FRAGMENTO DEL DOCUMENTO ->
###

Todo comenzó cuando el Duende mayor, don Alberto Guerra Gutiérrez, al mando de un grupo de duendecillos talentosos, inició su edición en junio de 1988, nada menos que entre q’oas (sahumerios) y ch’allas (celebraciones con aguardiente) en honor a la Pachamama y otros espíritus tutelares, y sin sospechar que el hijo de su alma, que no es experto en conjuros ni en artes esotéricas, estaba destinado a transmitir la creación de artistas y escritores, como el yatiri (sabio) aymara transmite la sabiduría popular y lee el destino de su comunidad en las hojas sagradas de la coca. Ahora que Alberto Guerra Gutiérrez no está ya con nosotros, entre nosotros, debemos imaginar que, como todo Duende trashumante, está esperándonos en el más allá, con un ramillete de amistad y de poesías, que él supo cultivar con experiencia y pasión, sin dejar de pensar un solo instante en su gente y en las tradiciones ancestrales de su Carnaval.

El Duende hace por los orureños lo que los orureños hacen por la cultura del país; es más, en su condición de vocero itinerante, ha traspasado las fronteras con paso de parada y ha entablado relaciones con los duendecillos de países cercanos y lejanos, donde lo reciben siempre con los brazos abiertos y el corazón en actitud de cariño. Deja profundas huellas en la tierra que pisa y se hace respetar por la opinión crítica de quienes lo toman en las manos. No es para menos, El Duende, que atesora la virtud de desgranar su gracia a través de palabras e imágenes, es un caballero que, desde su nacimiento, aprendió a comunicarse tanto en verso como en prosa.

¡Ay!, Duende de mi alma. Ojalá sigas sumando números a tus ediciones y tengas una larga vida, y que jamás nos dejes caer en la desilusión ni llegue el aciago día en que nos anuncies tu desaparición, porque esito no lo aceptaremos tus lectores ni colaboradores, y mucho menos el Tío de la mina, quien de apariciones y desapariciones conoce mejor que nadie. Por lo demás, a tiempo de cumplir tu vigésimo aniversario y tus cuatrocientas ediciones, recibe un fraternal abrazo desde el otro lado del charco, donde vive uno de tus humildes colaboradores dispuesto a brindar contigo por la amistad y por el amor a la literatura.

VI

Para quienes entramos en contacto con este singular personaje hecho de tinta y papel, no cabe la menor duda de que estamos frente a un mensajero de los sentimientos y pensamientos más profundos de lo mejor de nuestros creadores nacionales.

El Duende, desde sus inicios, tenía la intención de socializar los mejores textos escritos en verso y prosa, con el único afán de transmitir los sabios conocimientos atrapados entre los renglones y versos de los cultores de la palabra escrita.

###

INFORMACIÓN DE ORIGEN ->
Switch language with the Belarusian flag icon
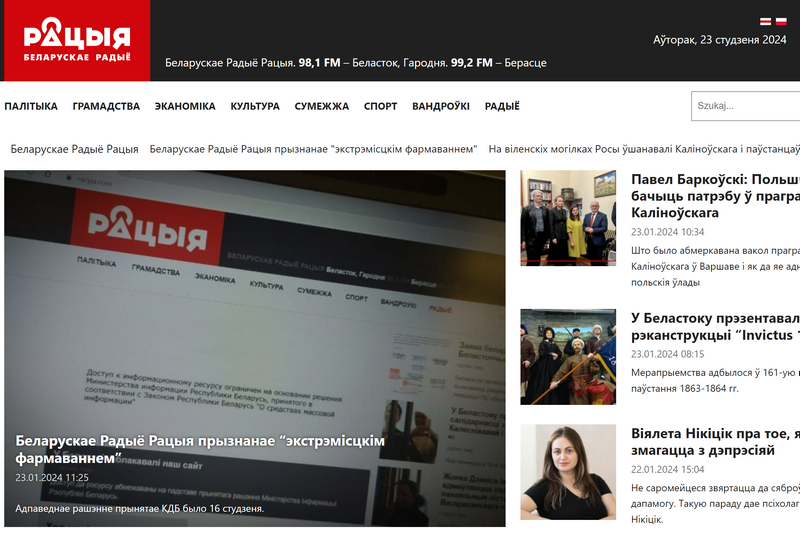 (x=765, y=21)
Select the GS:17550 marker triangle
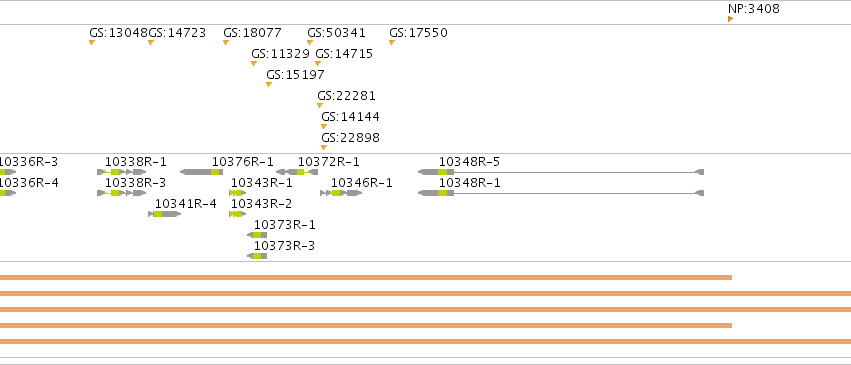The width and height of the screenshot is (851, 365). click(x=392, y=42)
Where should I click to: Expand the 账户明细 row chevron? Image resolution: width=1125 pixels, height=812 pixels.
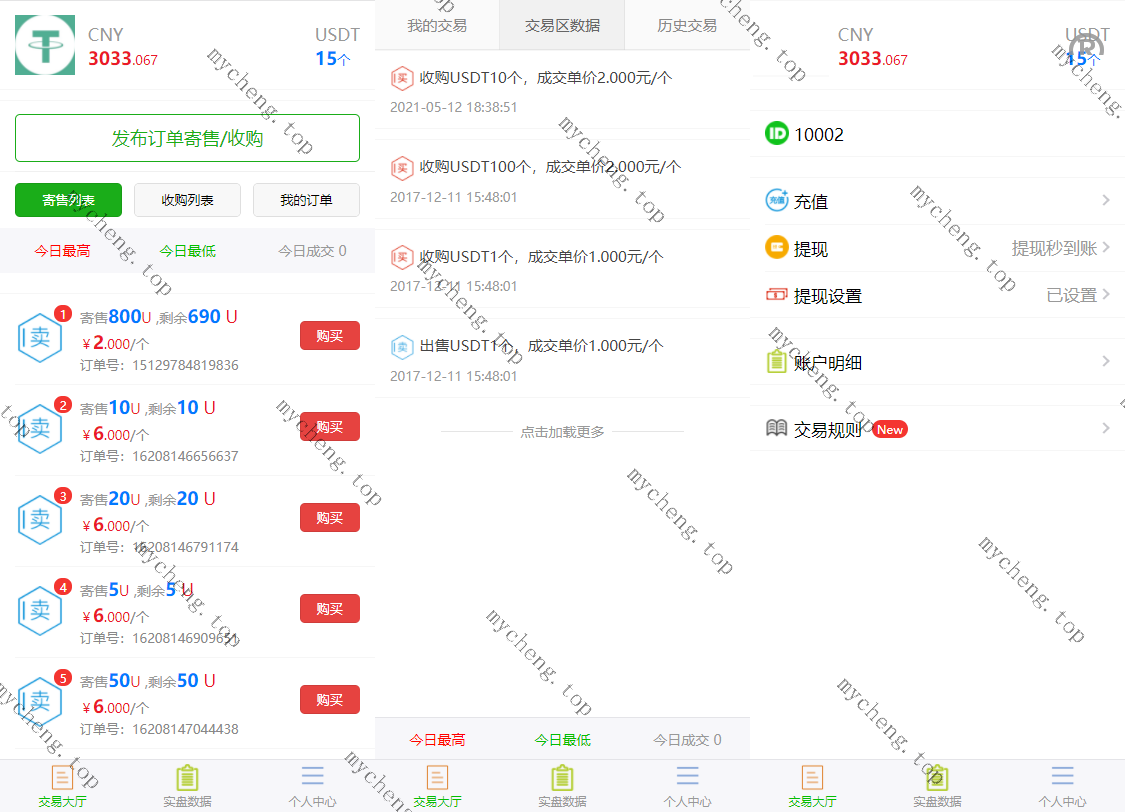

###

EJERCICIO 1 -> Según el fragmento del documento, ¿en qué mes y año inició su edición El Duende?
EJERCICIO 2 -> Transcriba del fragmento del documento el pasaje que empieza en las palabras "El Duende, desde" y termina tras las palabras "la palabra escrita.".
EJERCICIO 3 -> Traduzca al inglés esta oración del fragmento del documento: "Deja profundas huellas en la tierra que pisa y se hace respetar por la opinión crítica de quienes lo toman en las manos."

RESPUESTA ESCRITA 1 -> En junio de 1988.

RESPUESTA ESCRITA 2 ->
El Duende, desde sus inicios, tenía la intención de socializar los mejores textos escritos en verso y prosa, con el único afán de transmitir los sabios conocimientos atrapados entre los renglones y versos de los cultores de la palabra escrita.

RESPUESTA ESCRITA 3 -> It leaves deep footprints on the ground it treads and earns the respect of the critical opinion of those who take it in their hands.